Disclaimer: The following blog post focuses on topics such as pro-choice and pro-life. It is mostly research-based with my stance on reproductive rights at the end. Please read at your own discretion.
Women’s reproductive rights have been a battle in society that has gained widespread support in only the last couple of decades. According to The CUT magazine, “In the 18th and early-19th centuries, abortion was legal before “quickening,” the point at which a woman could feel her fetus move… abortion after that was considered a common-law misdemeanor.” From that point on in the United States, there have been battles and negotiations over women’s reproductive lives. Below is a timeline of the history regarding reproductive rights, that have helped me educate myself on this topic.

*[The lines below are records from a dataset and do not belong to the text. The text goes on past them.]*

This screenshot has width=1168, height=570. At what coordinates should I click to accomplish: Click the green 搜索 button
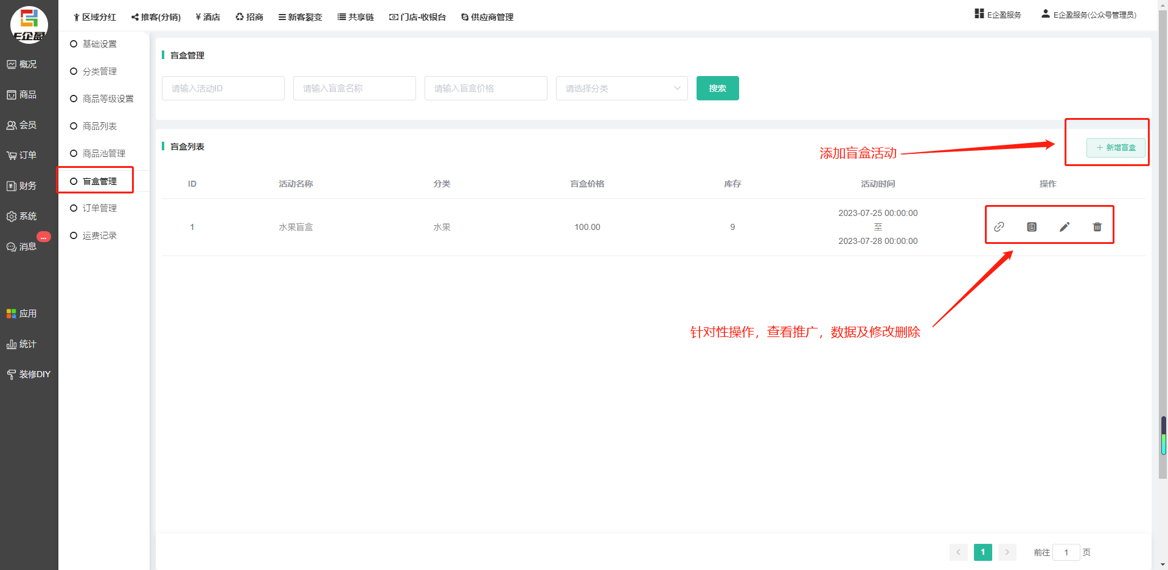point(717,88)
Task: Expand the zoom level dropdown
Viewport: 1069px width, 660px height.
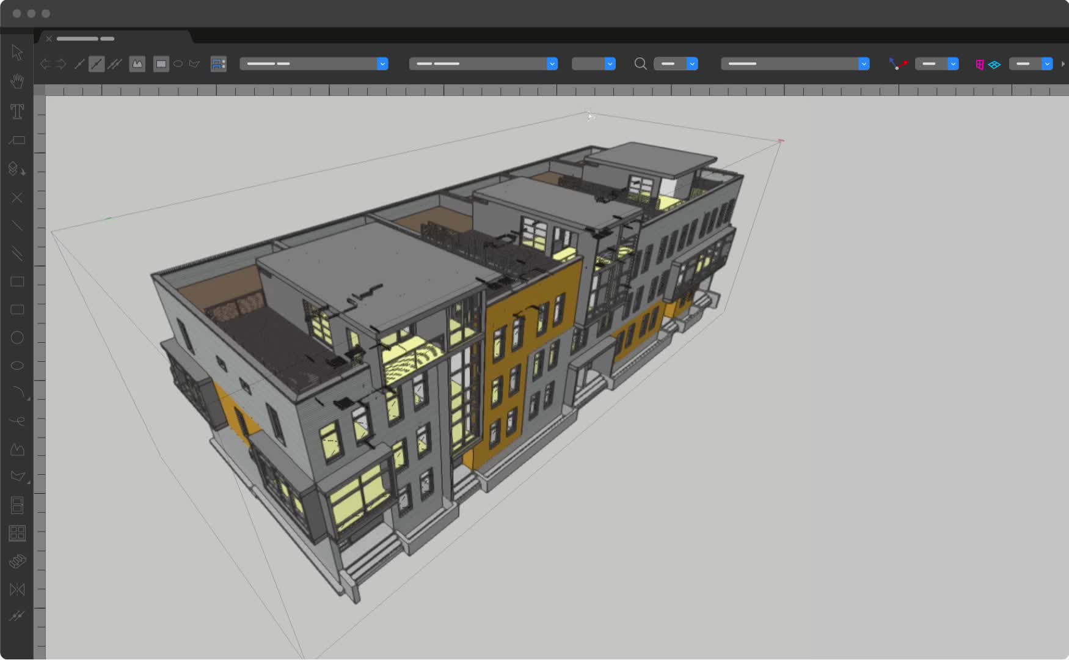Action: (676, 64)
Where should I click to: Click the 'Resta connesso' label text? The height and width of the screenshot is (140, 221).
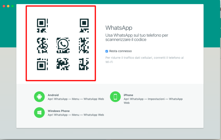120,51
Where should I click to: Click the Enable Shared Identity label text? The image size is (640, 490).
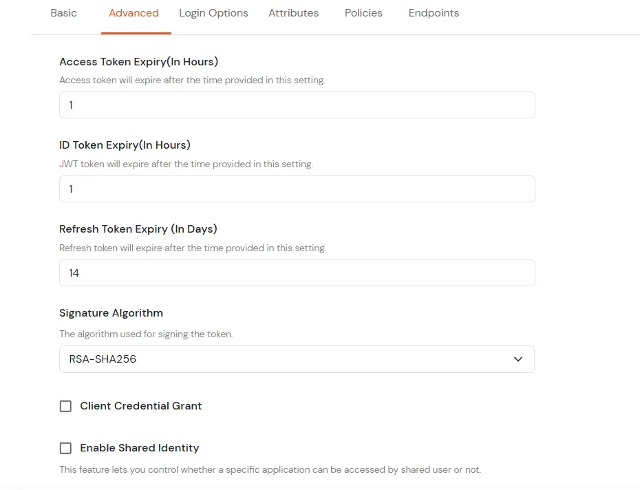click(139, 448)
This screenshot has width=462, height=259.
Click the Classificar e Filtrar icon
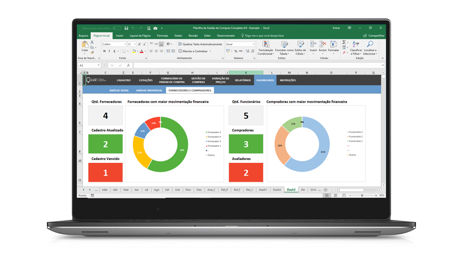(355, 44)
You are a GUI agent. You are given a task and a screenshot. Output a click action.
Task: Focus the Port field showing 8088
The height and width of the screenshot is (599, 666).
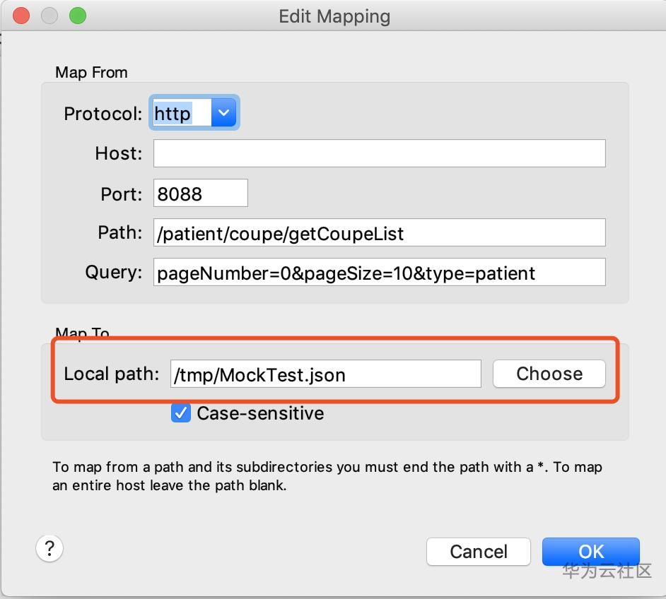pos(201,194)
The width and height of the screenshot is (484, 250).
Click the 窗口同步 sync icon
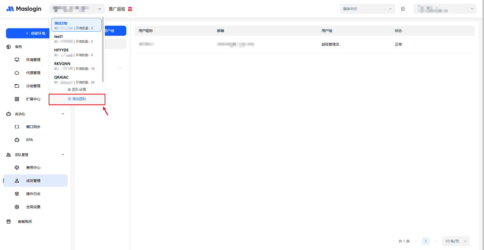tap(17, 127)
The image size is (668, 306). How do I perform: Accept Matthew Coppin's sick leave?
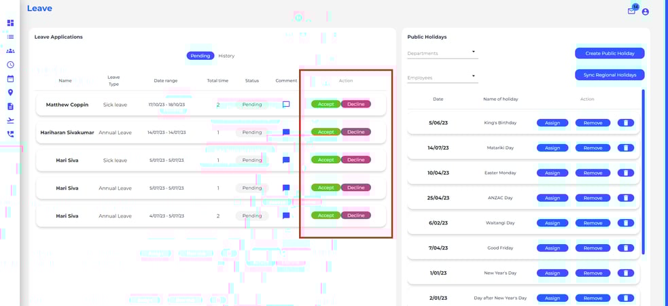point(326,105)
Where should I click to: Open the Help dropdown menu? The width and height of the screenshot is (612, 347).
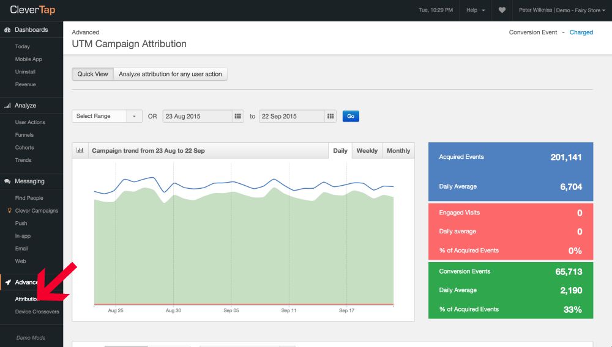pos(476,10)
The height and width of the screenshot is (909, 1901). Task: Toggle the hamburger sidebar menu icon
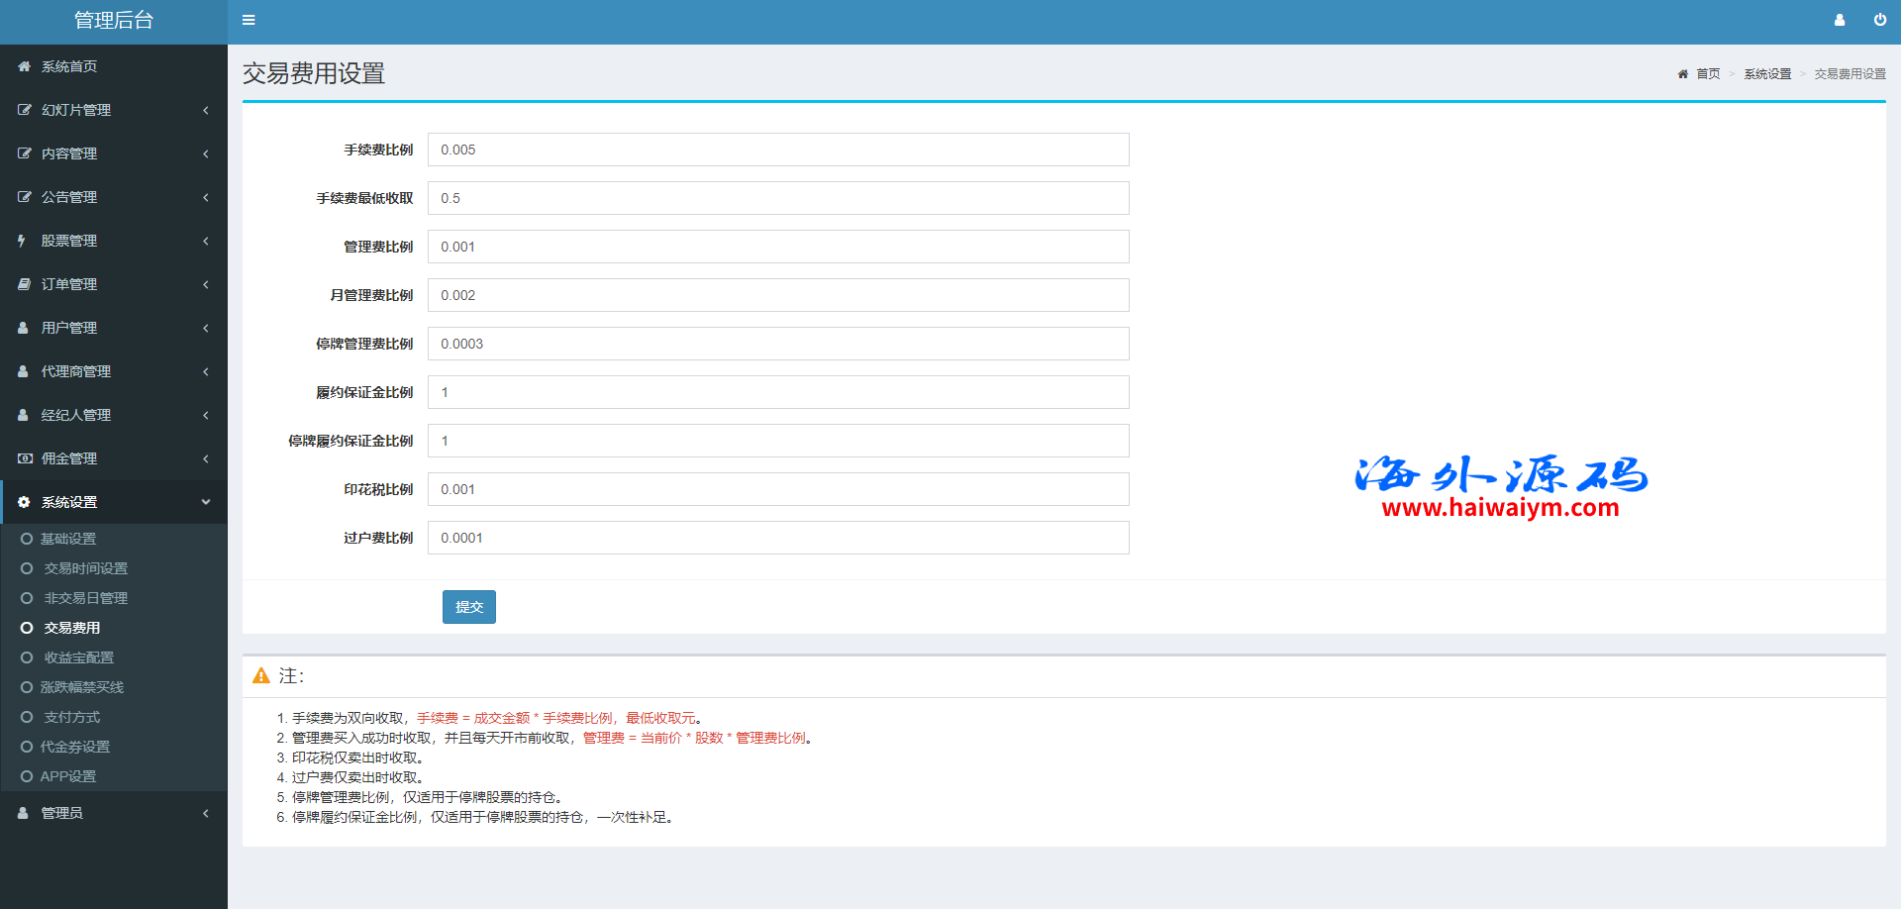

1820s-1830s: Abortifacient herbs and fungi such as savin, pennyroyal, and ergot often kill the women who use them. So states begin to pass poison-control measures. This was considered the country’s first abortion-regulated law.
1857: The new American Medical Association begins a campaign to criminalize abortion.
1873: Congress passes the Comstock Law, which bans information about and distribution of contraceptives. Twenty-four states subsequently pass similar laws regulating the sale and use of contraceptives.
1880s: Almost all states have laws criminalizing abortion.
1960: The FDA approves its first oral contraceptive known as Enovid.
1965: The Supreme Court rules that an 1879 law criminalizing contraception violates a married couple’s right to privacy. This served as an essential piece of evidence for Roe v. Wade.
1970: Hawaii is the first state to legalize abortion. New York repeals its law criminalizing abortion soon after.
1973: In a 7-2 decision, the Supreme Court grants women the right to terminate pregnancies under the 17th Amendment with Roe v. Wade.
1976: Congress passes the Hyde Amendment, barring the use of Medicaid and other federal funding for abortion.
1994: Congress passes the Freedom of Access to Clinic Entrances Act (FACE), which makes it a federal crime to block access to reproductive health care.
2000: In September, the FDA approves the abortion pill mifepristone (RU-486) after a decade-long campaign by activists and health-care providers.
2016: States have enacted 1,074 abortion restrictions since Roe v. Wade, more than a quarter of them since 2010.
I decided to include the timeline above as a way to understand something that got me thinking in The Fifth Season. On page 422, Jemisin writes “Syenite shakes her head but she’s thinking about the little pessary the island women have shown her how to use. Thinking maybe she will stop using it. But she says: “Freedom means we get to control what we do now. No one else.” I believe that Jemisin included this line to allude to the various forms of oppression marginalized groups in the U.S. have to overcome specifically women. She finds a way to refer to real world issues through the lens of literature by constructing the storylines of characters to connect with our view on society. I connected this to reproductive rights in the United States because even with all the resources available to women in the states, there are still factors such as social stigma, culture, religion, etc. that make it difficult for women to make an informed and respected decision. Current events, such as the election of 2016 where the fate of women’s reproductive rights were heavily in the public’s eye, have significantly influenced the society women have to face when challenged with an unplanned pregnancy. As a result, campaigns such as Draw the Line from the Center for Reproductive Rights, Our Bodies Ourselves, Act for Women, I decide launched by the International Planned Parenthood Federation (IPPF) are aimed to end stigma towards sexual and reproductive health and rights concerning women’s everyday lives. So in terms of “freedom”, we are yet to accomplish that but I do believe that we, as women and advocaters, are and will put up a hell of a fight until freedom is obtained. Authors such as N.K. Jemisin contribute to making these issues public and known of, through literature and text.